Adrian Tchaikovsky. Photo: Anna Guxens. |
Adrian Tchaikovsky thinks he was very lucky when a publishing house
became interested in his 10-volume fantasy saga Shadows of the Apt. “They weren’t looking for someone with just one
book, and I had four written in the series, so because they knew they could
release them as quickly as they wanted to, that was what got me in the print”,
confesses the author.
Having studied zoology and psychology and being a lawyer, besides a
writer, Tchaikovsky seems to be very far from the Tolkien’s canon. In fact, his
novels are much darker than Tolkien’s, and even break the boundaries of the
genre, since they have a strong fantasy core at the beginning, that slowly turns into science fiction by the end.
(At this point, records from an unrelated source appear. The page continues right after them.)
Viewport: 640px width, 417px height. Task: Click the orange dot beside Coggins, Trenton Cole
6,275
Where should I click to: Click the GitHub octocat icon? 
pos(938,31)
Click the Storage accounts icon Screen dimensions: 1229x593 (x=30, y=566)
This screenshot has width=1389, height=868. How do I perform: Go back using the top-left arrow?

What’s more, Shadows of the Apt’s backbone are the
insects, a very fresh idea within the fantasy literature that first came into
his mind during his school years. “My teachers were very despaired and they told me
all this insect nonsense would never get me anywhere, and it has!”
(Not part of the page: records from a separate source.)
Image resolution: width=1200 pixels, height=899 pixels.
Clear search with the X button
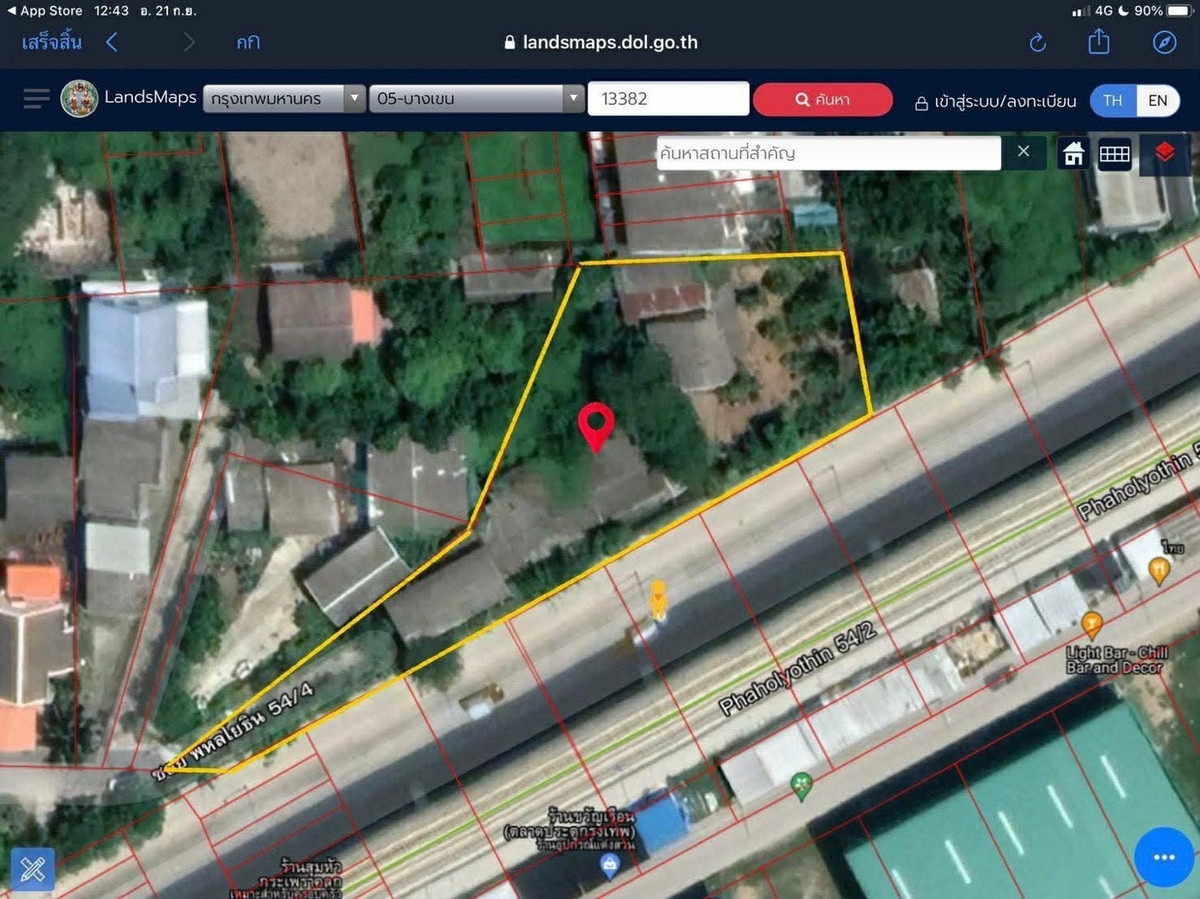1024,152
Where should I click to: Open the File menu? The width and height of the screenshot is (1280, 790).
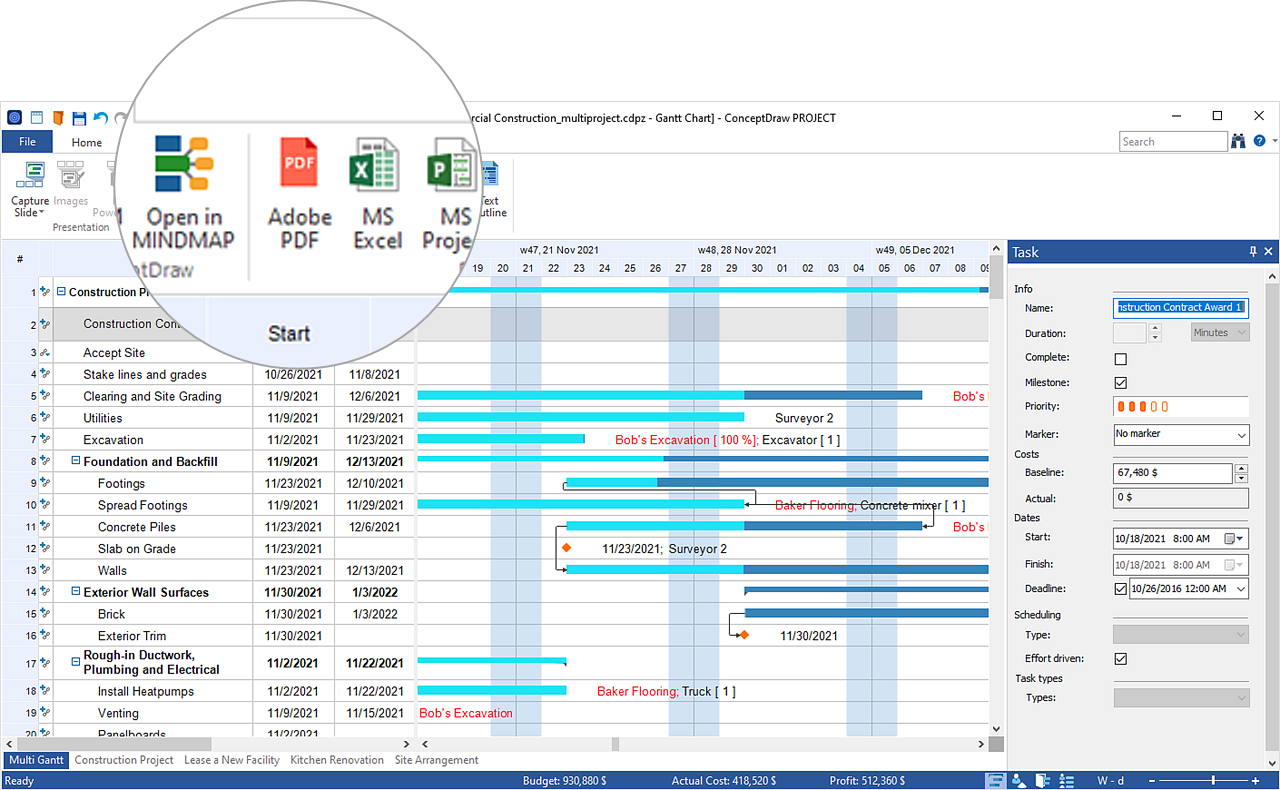[x=27, y=142]
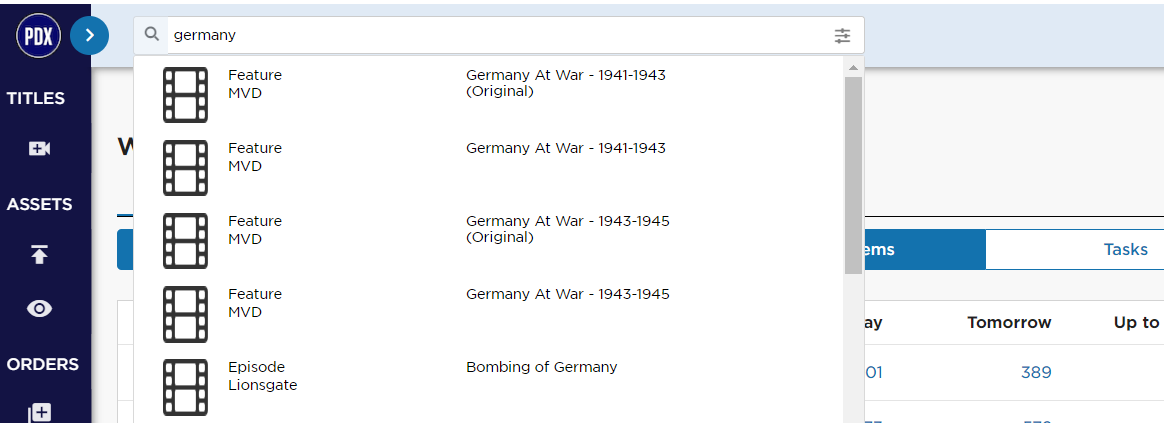The height and width of the screenshot is (423, 1164).
Task: Click the search magnifier icon
Action: click(x=151, y=34)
Adria’s News interviews this writer who changed his name from Czajkowski
to Tchaikovsky in order to let people remember it easily and discover what are his future plans now that he has published the last volume of the saga.
Last year I interviewed your fellow writer Joe Abercrombie and it was very fun because before the interview I tweeted I was
about to meet him and you replied me and said: “Be careful with this guy. He
bites!” so I wanted to know if you bite too!
[Laugh]. Oh,
no. I’m lovely. I’m very peaceable.
I am very curious about your pen name. Why did
you change it to Tchaikovsky?
Well,
Tchaikovsky with the Polish spelling [Czajkowski] is just really difficult for
people in England. The spelling of it confuses them, and if you are a writer,
you need people to be able know what your name sounds like from saying it, so the
Russian spelling, which is what I’ve got, because of the composer people is used
to it, so it’s a simpler name. I kind of always knew I was never going to be
published using the real spelling of my name.
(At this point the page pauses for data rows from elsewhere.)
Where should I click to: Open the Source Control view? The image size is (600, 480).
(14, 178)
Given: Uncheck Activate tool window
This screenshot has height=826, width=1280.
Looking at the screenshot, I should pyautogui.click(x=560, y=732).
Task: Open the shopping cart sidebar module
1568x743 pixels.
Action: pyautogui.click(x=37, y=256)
May I assume, then, that you like Russian music
from the Romanticism period?
Well, yes, a
bit, but still I kind of feel I’m leaning too much on someone else’s popularity!
[Laugh].
Pen name “I always knew I was never going to be published
using the real spelling of my name”
Adrian Tchaikovsky. Photo: Anna Guxens. |
I read that in Poland you published under your
Polish name, first, although in the end they didn’t allow it anymore, so I bet
you were a bit upset…
Well, upset
is a bit strong. I think my Polish publishers were very keen to make sure
people would knew that I was the English Adrian Tchaikovsky and to do that you
need to keep the same spelling. It’s understandable, but it’s a little bit of a
shame.
You spent 15 years trying to get published
before you finally reached this goal. Which was your secret for not giving it
up?
Well, for 15
years I was convinced that there was a secret with capital ‘S’. You get to
think of all sorts of weird things. You get to think if there is a particular
way I should be pitching that I am not doing, or if there are forms I am not
putting in the manuscript and would allow me doing secret connections within
the industry… At the end of the day just comes down to keep trying, and trying,
and trying. When I look back at some of the first stuff I was trying to get
published, is not actually very good. I’m learning all the time, and each one
is hopefully better than the last one. It sort of comes down to just plugging a
way, and it comes down to look. I got an agent, because he liked the
manuscript, and I got the publisher because of that time they weren’t looking
for someone with just one book; I had four written in the series, and because
they knew they could release them as quickly as they wanted to, that was what
got me in the print. So I had a lot of luck in getting published because of
this combination of cards I had in my hand.
There were four books at the beginning, which
where auto conclusive, right?
Yes, the
first four of the ten make a story on their own. You can read those and get a
perfectly satisfied conclusion to them.
Tradition “There is still a Tolkien interpretation of a lot
of these things that people keep going back to”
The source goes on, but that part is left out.